*EXERCISE REQUIREMENTS:* From the forum thread on aliased broadband noise below, print word for word the stretch between "Why doesn't aliasing" and "to peak level.", inclusive.

*PROVIDED PASSAGE:*
------

Why doesn't aliasing of broad band noise 'pile up' in the sample band?

Question

I recently built a simulation to study sampling, the effects of aliasing and the effects of anti-aliasing filters on the sampled signal.

For fundamental frequencies above the sample band it's obvious one sees 'imposters' in the sampled signal. Using an antialiasing filter I can eliminate imposters.

But if I rather impose a broadband noise (actually white noise) signal into the sampler then it doesn't make much difference whether the anti-aliasing filter is present or not. The peak to peak noise is the same in either case. Of course the bandwidth of the noise has changed.

But furthermore I would expect the (imposter) aliased broadband noise outside the sample band to be superimposed on the broadband noise that is genuinely passed in the sample band thus 'piling up' with a larger peak to peak level.

Why doesn't this happen?

I should mention that my simulation time step is in the MHz and my system under study in the 1 kHz range. So the system is virtually in a continuous world.

This is a fantastic question that I have always wondered about myself... — Matt Young, Feb 19 '15 at 21:39
If you measure the noise amplitude on a scope, what amplitude do you see (a) before and (b) after the AA filter? — , Feb 19 '15 at 21:39
@BrianDrummond That experiment doesn't necessarily address the point of my question. Even a digital scope greatly over-samples and has its own anti-aliasing filters built in. So virtually the scope is 'continuous' and the effects of sampling aren't addressed. — docscience, Feb 19 '15 at 21:52
Why do you say the AA filter does not make a difference? I find it easiest to think of the peak to peak output of the sampler but it also works for RMS. If you input broadband noise of 1MHz BW and 1V pk-pk directly into your 2KHz sampler the output of the sampler will be 1v pk-pk. If you now add the AA filter (brick wall 1KHz BW) and feed that into the sampler the input voltage will be ~30mV pk-pk (30dB att) and the sampler output will now be 30mv p-p still with 500Hz BW. The noise above Nyquist has been aliased into the output band. Kevin — Kevin White, Feb 20 '15 at 02:19

Matt L. · Accepted Answer · 2015-02-21T21:21:04.417

You are correct: after sampling, the aliased noise components do pile up in the frequency band below the Nyquist frequency. The question is just what exactly it is that piles up, and what is its consequence.

In the following I assume that we deal with random noise modeled as a wide-sense stationary (WSS) random process, i.e. a random process for which we can define a power spectrum. If \$N(t)\$ is the noise process and \$R_k= N(kT)\$ is the sampled noise process (with sample period \$T\$), then the power spectrum of \$R_k\$ is an aliased version of the power spectrum of \$N(t)\$:

$$S_R(f)=f_s\sum_{k=-\infty}^{\infty}S_N(f-kf_s)\tag{1}$$

where \$f_s=1/T\$ is the sampling frequency. Of course, if \$N(t)\$ is band-limited (which is always the case) then only a finite number of shifted power spectra of \$N(t)\$ add up in the band of interest \$[0,f_s/2]\$.

The noise power is given by the integral of the respective power spectrum. In the case of \$N(t)\$ we have to integrate over the whole bandwidth of \$N(t)\$, whereas in the case of the sampled noise \$R_k\$ we have to integrate in the band \$[0,f_s/2]\$. From (1) it becomes clear that in both cases we obtain the same power because either we integrate the original power spectrum \$S_N(f)\$, or we integrate an aliased (i.e., piled up) version in the band \$[0,f_s/2]\$.

------

*DATASET EXCERPTS:*
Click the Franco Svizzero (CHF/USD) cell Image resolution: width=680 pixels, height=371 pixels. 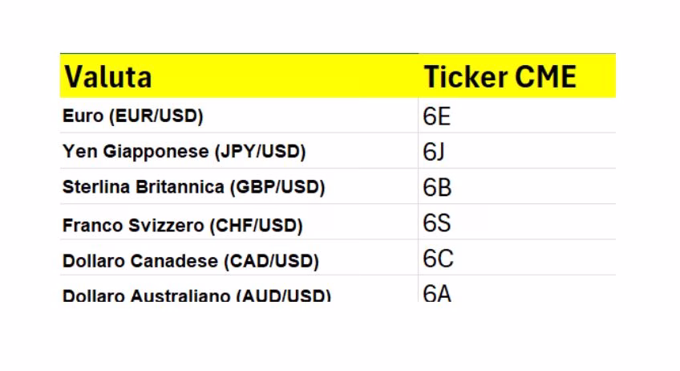pos(239,222)
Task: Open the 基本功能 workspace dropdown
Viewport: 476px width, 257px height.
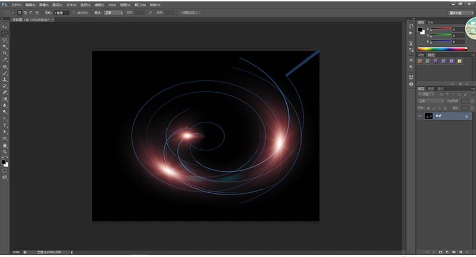Action: click(456, 12)

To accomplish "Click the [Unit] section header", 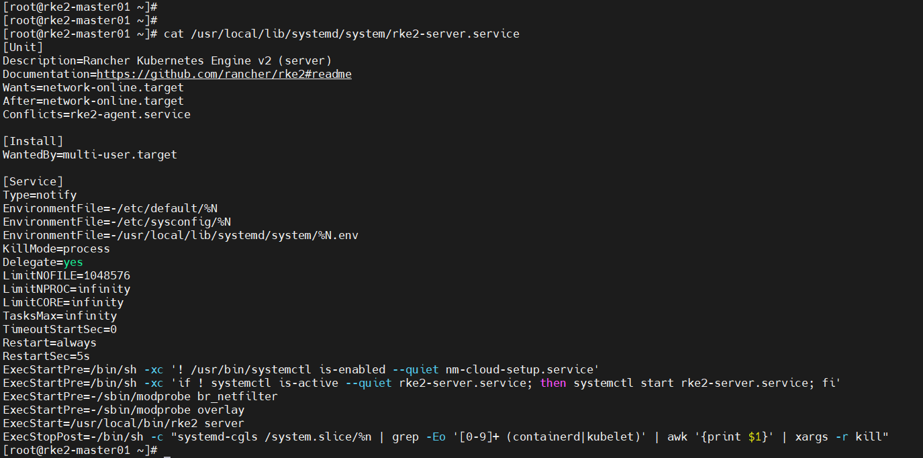I will pyautogui.click(x=23, y=47).
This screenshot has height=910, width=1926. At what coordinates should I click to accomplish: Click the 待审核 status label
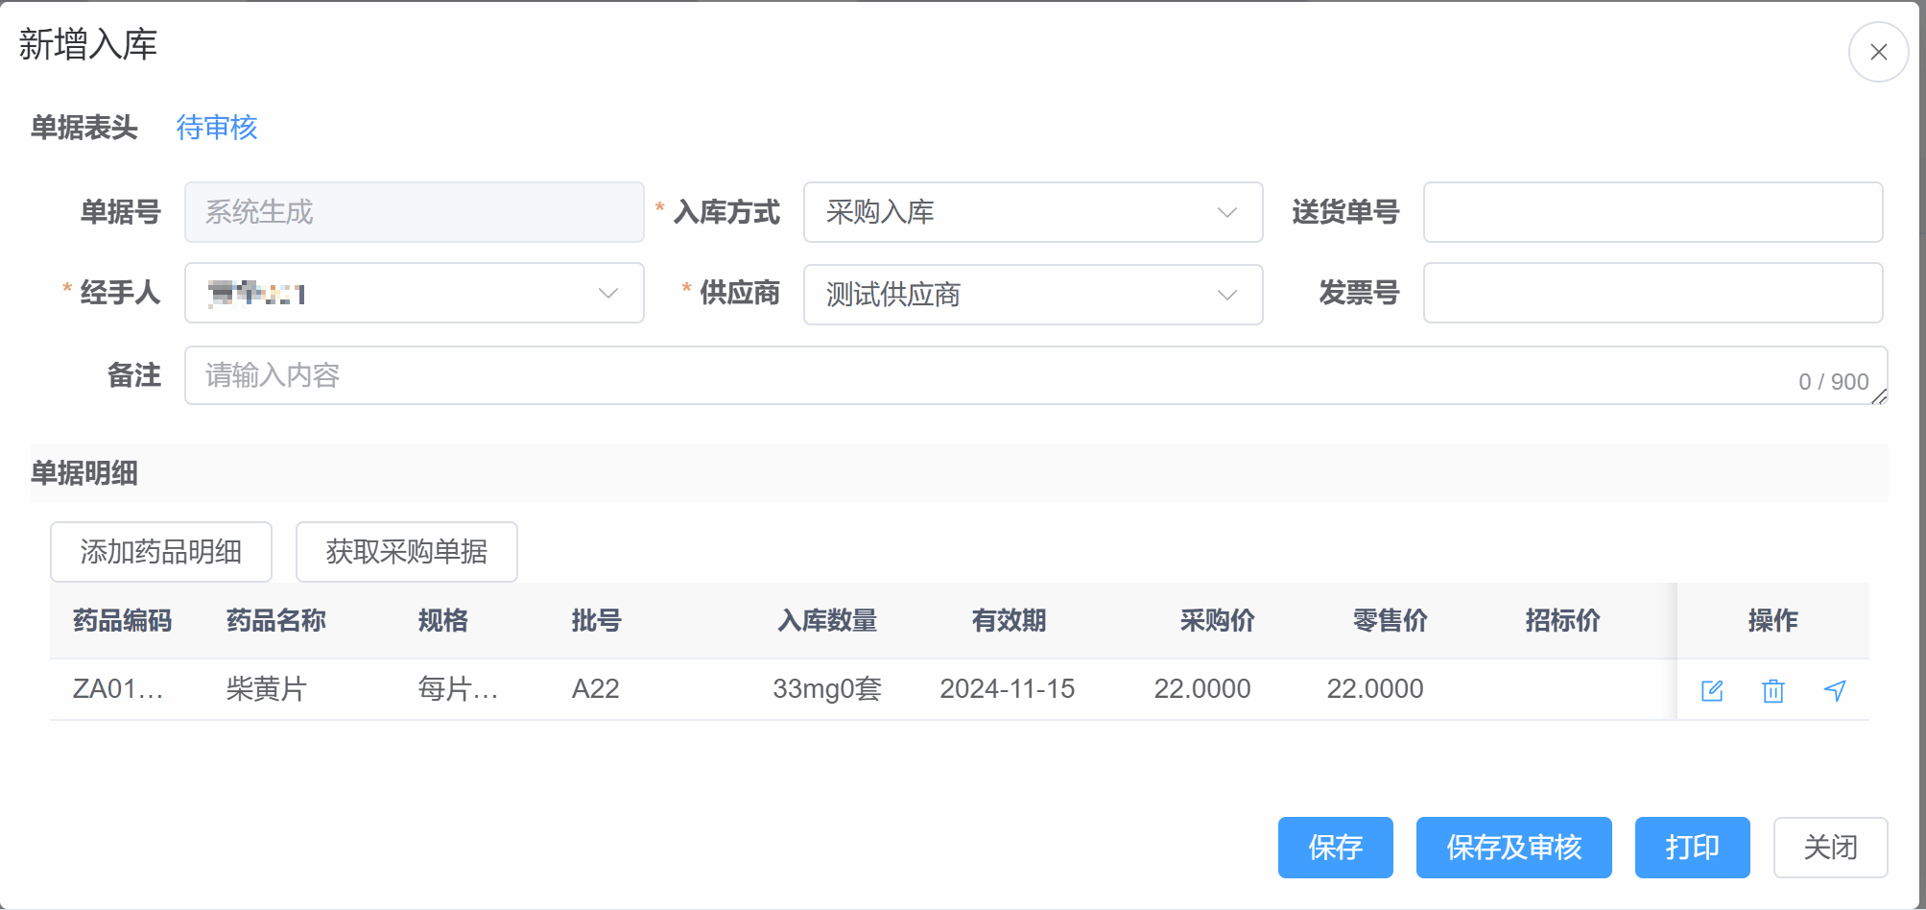pos(217,128)
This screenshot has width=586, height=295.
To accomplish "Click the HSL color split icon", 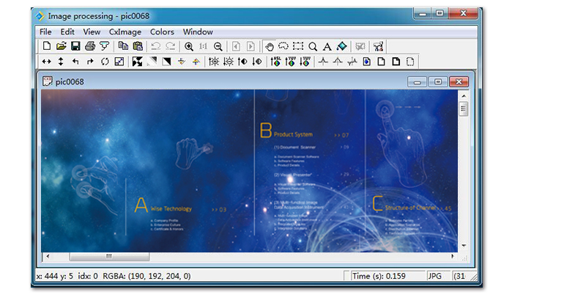I will click(x=275, y=62).
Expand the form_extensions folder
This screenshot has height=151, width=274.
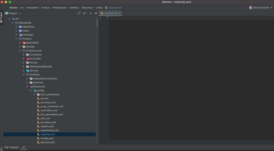(34, 94)
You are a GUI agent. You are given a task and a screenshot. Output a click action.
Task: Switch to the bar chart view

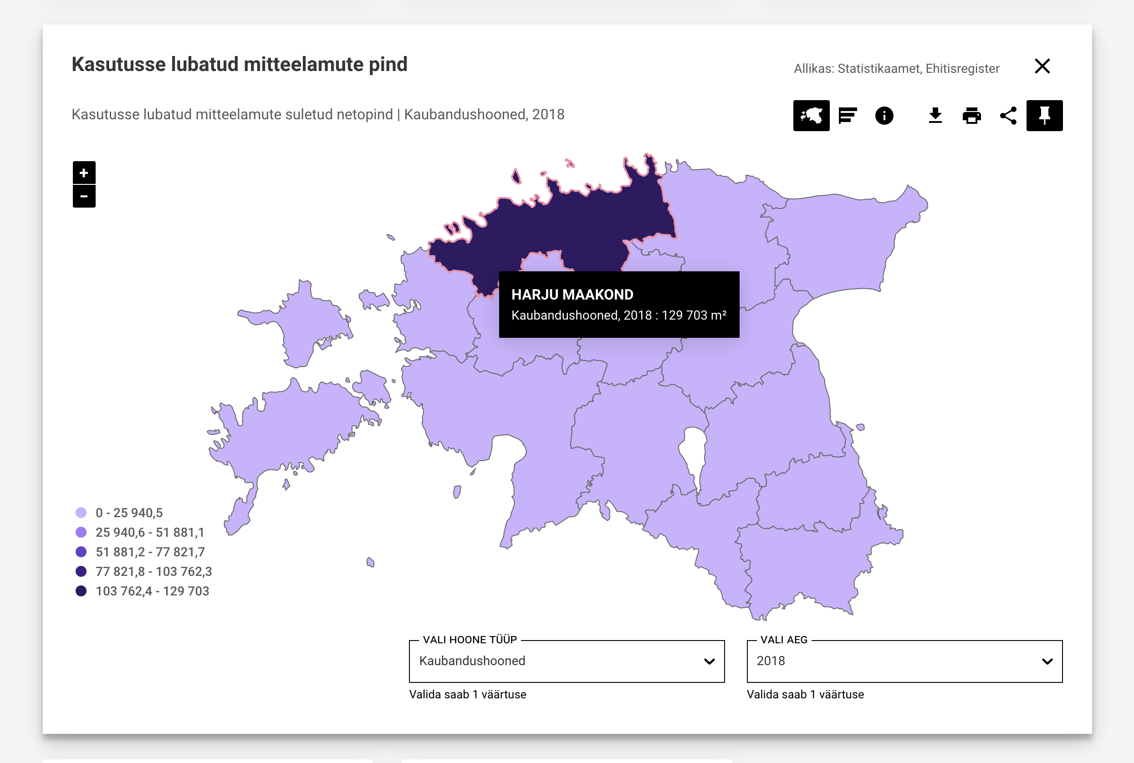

------

*TASK RESULT:*
Why doesn't aliasing of broad band noise 'pile up' in the sample band?

Question

I recently built a simulation to study sampling, the effects of aliasing and the effects of anti-aliasing filters on the sampled signal.

For fundamental frequencies above the sample band it's obvious one sees 'imposters' in the sampled signal. Using an antialiasing filter I can eliminate imposters.

But if I rather impose a broadband noise (actually white noise) signal into the sampler then it doesn't make much difference whether the anti-aliasing filter is present or not. The peak to peak noise is the same in either case. Of course the bandwidth of the noise has changed.

But furthermore I would expect the (imposter) aliased broadband noise outside the sample band to be superimposed on the broadband noise that is genuinely passed in the sample band thus 'piling up' with a larger peak to peak level.